FOXO transcription factors as regulators of immune homeostasis: molecules to die for?

Abstract

Regulation of phosphatidylinositol 3-kinase (PI3K) activity has been demonstrated to be critical for correct lymphocyte function. The molecular targets of this lipid kinase have been the subject of extensive research, and many functional effects of PI3K activation are thought to be mediated by the serine-threonine kinase protein kinase B (PKB/c-akt). Genetic analyses in the nematode worm Caenorhabditis elegans have identified a novel PI3K-regulated signaling pathway that regulates organism lifespan through inhibition of a Forkhead (FOX) transcription factor, DAF-16. Recent studies have subsequently revealed an evolutionarily conserved signaling module in higher eukaryotes in which PKB can directly phosphorylate and inactive a family of Forkhead box class O (FOXO) transcription factors.
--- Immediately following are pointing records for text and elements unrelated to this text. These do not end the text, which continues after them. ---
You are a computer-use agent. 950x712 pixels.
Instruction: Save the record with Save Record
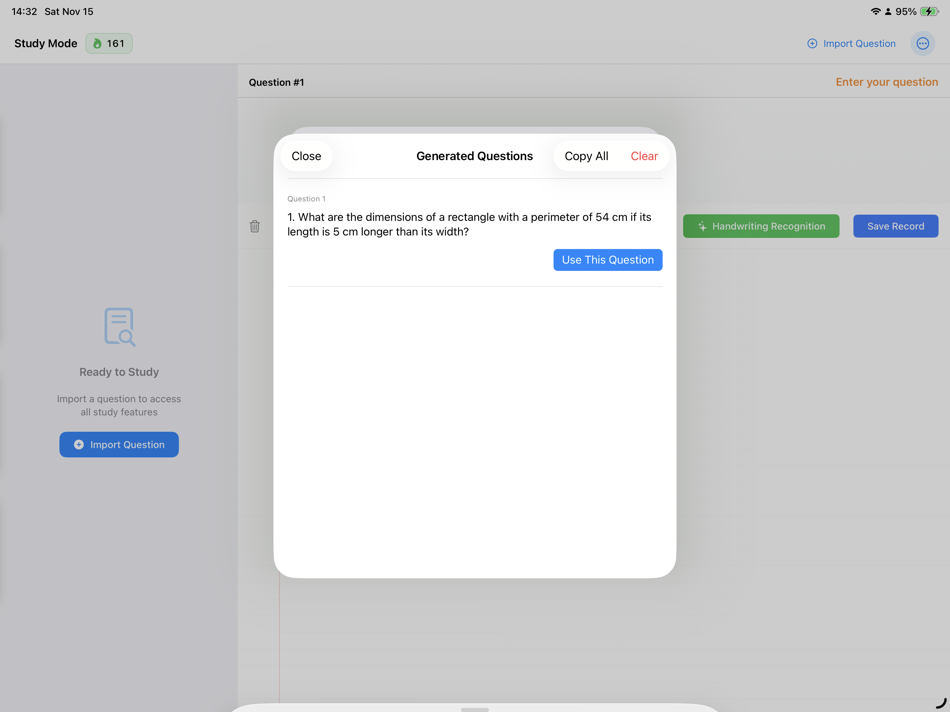click(x=895, y=226)

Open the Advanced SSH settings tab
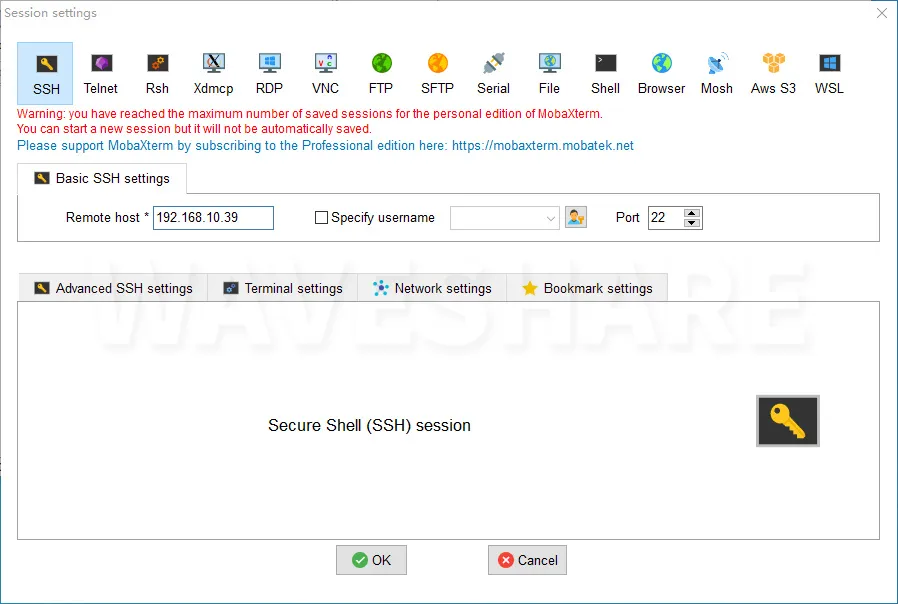pyautogui.click(x=112, y=288)
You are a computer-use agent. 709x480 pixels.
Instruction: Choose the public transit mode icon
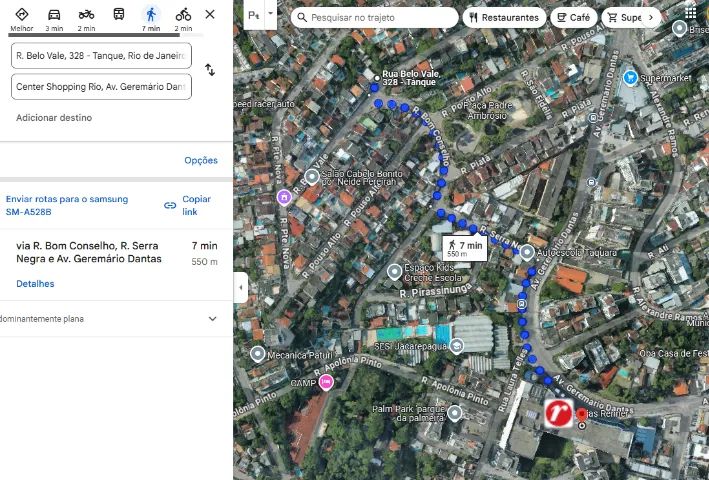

Phosphorylation results in nuclear exclusion and inhibition of transcription. FOXO transcription factors have been found to play critical roles in regulation of proliferation, apoptosis and control of oxidative stress. This occurs through both activation and repression of target gene expression by multiple mechanisms. Here the regulation and function of these transcription factors is discussed with specific relevance to immune homeostasis. A greater understanding of the regulation and function of this signaling pathway in lymphocytes may provide novel therapeutic opportunities for immune diseases.